Ispirazioni nell’ambito videoludico: sicuramente guardiamo agli studi indie un po’ più famosi, anche se forse sono io quello che tira dentro gli studi più piccoli e assurdi (ad esempio Powerhoof, che ha sviluppato The Drifter e Crawl). Ovviamente, non si riduce tutto all’ambito videoludico. Di base, in Stranogene, siamo tutti un po’ nerd. Nell’ultimo sviluppo di cui ti raccontavo prima, ho chiesto che ci fosse Napoli con la sua storia e l’ansia. L’ansia legata strettamente ai geni partenopei, legata alla presenza del Vesuvio; già solo negli ultimi mesi abbiamo vissuto stati di ansia continui per quello che è avvenuto nei Campi Flegrei. Per tante motivazioni legate ai fenomeni sismici, il concetto è che queste influenze vengono portate dentro il progetto in maniera automatica e poi c’è il resto. Ad esempio, io mi sono messo di traverso e tenevo particolarmente all’ambientazione anni ’80 ed ho volutamente forzato l’utilizzo di elementi alla Stranger Things, poiché quella è un’influenza importante per me negli ultimi anni, così da portarla automaticamente nei nostri progetti. Lo stesso meccanismo che sfruttano coloro che partecipano alla fase di brainstorming, inserendo competenze proprie, esigenze e, chiaramente, amore e passione.
Daniele: In quale mondo che avete creato vi piacerebbe vivere e in quale mondo non vi piacerebbe vivere?
(Entrambi ridono, n.d.r.)
Paolo Di Capua: Allora, non mi piacerebbe vivere nel mondo di Hiki (un bullet hell che tratta i temi dell’hikikomori, n.d.r.), per la tematica forte; durante lo sviluppo abbiamo avuto a che fare con persone hikikomori e credo di aver percepito solo l’1% della difficoltà e della forza negativa che prova chi vive questa situazione. Per quanto riguarda il mondo in cui mi piacerebbe di più vivere, è probabilmente quello del prossimo videogioco, avendolo vissuto già, poiché sono nato negli anni ’70, quindi gli anni ’80 li ho vissuti appieno e me li sono anche goduti.
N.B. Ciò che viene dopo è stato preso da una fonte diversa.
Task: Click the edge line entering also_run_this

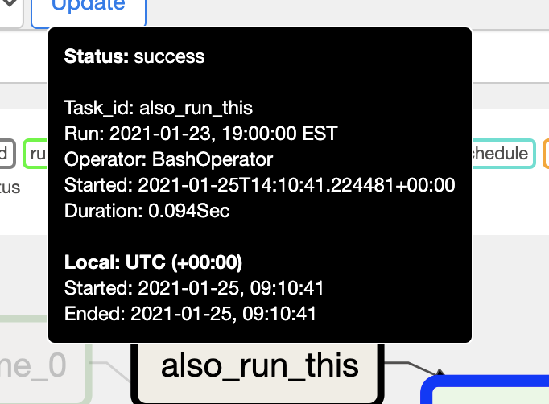Action: click(x=111, y=371)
Antonio: Anche a me in realtà piacerebbe vivere nel mondo della Napoli del nuovo gioco, proprio perché io non ho vissuto gli anni ’80, essendo del 2000, e mi piacerebbe viverla, insomma. Anche il Munaciello è interessante come mondo, vivere il periodo in cui la storia del teatro stava sviluppandosi, creando il San Carlo che ad oggi conosciamo e che ha fatto la storia dell’opera e ha portato Napoli in tutto il mondo.
Paolo Di Capua: Anto, tu vorresti vivere gli anni ’80 perché non hai visto Maradona!!
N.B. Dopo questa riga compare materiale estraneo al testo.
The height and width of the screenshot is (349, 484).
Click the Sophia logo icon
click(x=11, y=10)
Quale consiglio dareste a voi stessi, ripensando a quando avete iniziato?
Paolo Di Capua: Faccio presente che sono alla mia quarta startup, ma, analizzando ciò che è successo negli ultimi due anni con Stranogene, mi sento di dare un consiglio che è abbastanza verticale: non creerei una startup per andare in cerca di un investitore, ma creerei una startup per andare in produzione diretta. Perché mi sono reso conto che avrei potuto iniziare parecchi anni prima, avendo comunque un time to market molto più positivo. Invece oggi mi trovo ad affrontare una situazione più complessa perché il mercato comincia ad avere delle aperture per il gaming e per l’educativo; purtroppo ci sono più competitor, in alcuni casi, maggiormente corazzati rispetto a noi con cui non è semplice “gareggiare”. Per questo, come ti dicevo prima, l’idea è di verticalizzarsi in un ambiente che è totalmente videogame e non faccia percepire il resto.
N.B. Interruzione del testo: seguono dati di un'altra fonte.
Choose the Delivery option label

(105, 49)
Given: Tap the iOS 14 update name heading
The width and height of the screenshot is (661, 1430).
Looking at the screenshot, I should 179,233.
Antonio: Il consiglio che sento di darvi è di essere il più aperti possibile; non rimanere troppo nella propria culla, parlare con più persone possibile, anche con quelle che potrebbero non esserci utili. Sembra paradossale, ma si creano delle situazioni che combaciano perfettamente, che sembrano scritte dal destino e che ti portano a realizzare qualcosa. Tuttavia, accadono solo se sei disposto a confrontarti con più persone possibile e a creare contatti. E, infine, non innamorarsi troppo del proprio progetto.
Paolo Di Capua: Anche perché, in quel caso, potresti farti male di brutto!